Segment Open
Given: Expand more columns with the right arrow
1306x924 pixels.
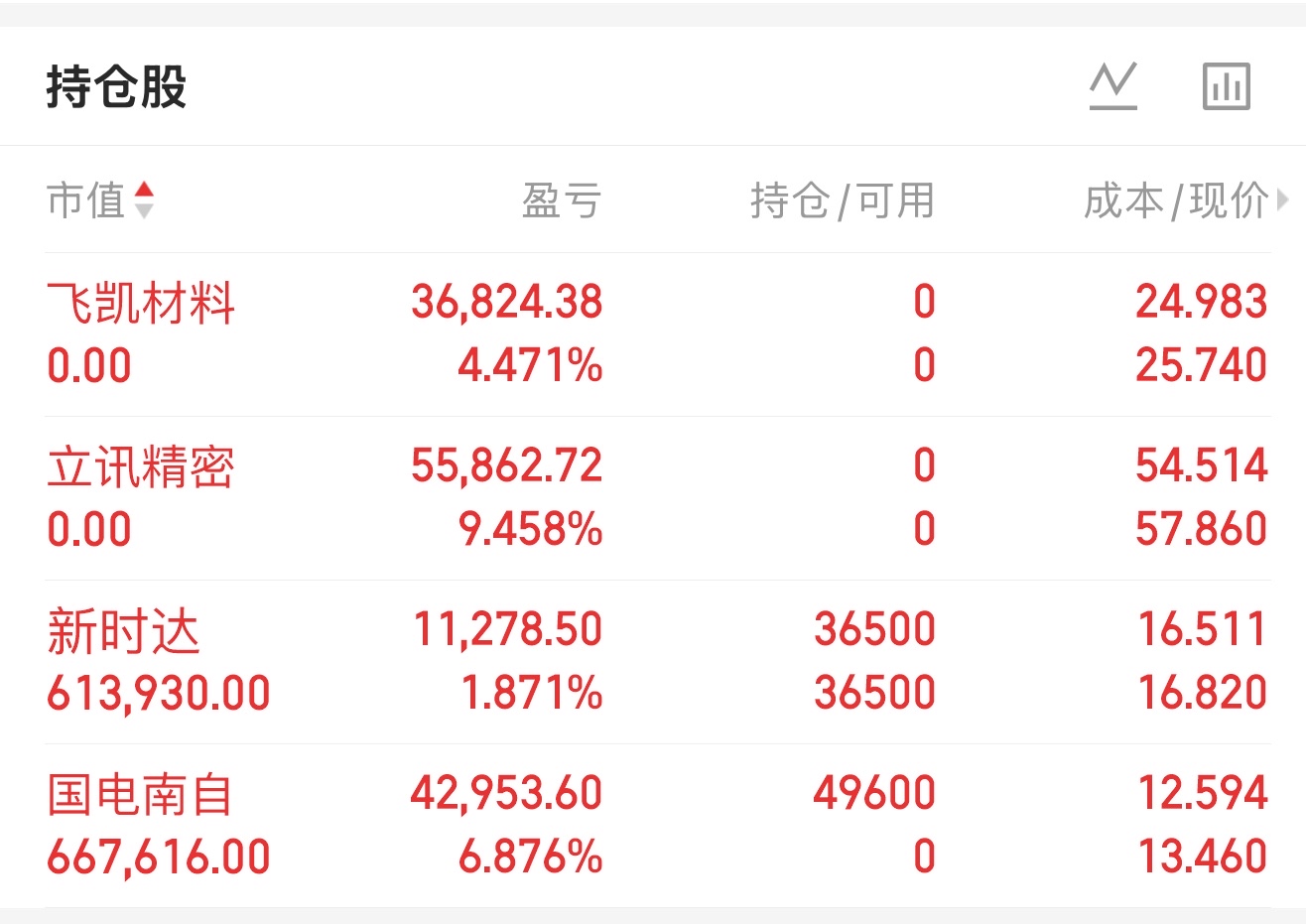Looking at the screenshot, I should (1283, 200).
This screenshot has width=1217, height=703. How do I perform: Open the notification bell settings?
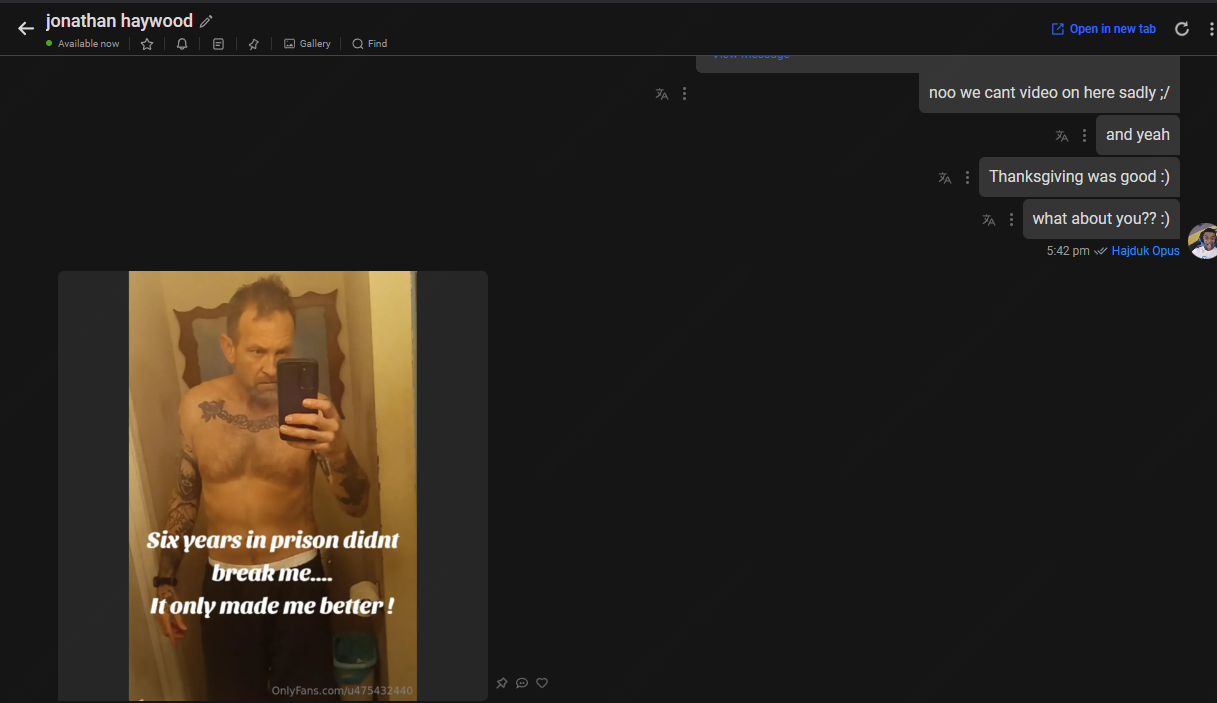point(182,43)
Segment Closed
§ **What to do**
What you hand back should match the entries above exactly, except that no picture appears.

§ **Solution for this problem**
Given: Expand more columns with the right arrow
1306x924 pixels.
Looking at the screenshot, I should (1283, 200).
This screenshot has width=1217, height=703. How do I perform: Open the notification bell settings?
point(182,43)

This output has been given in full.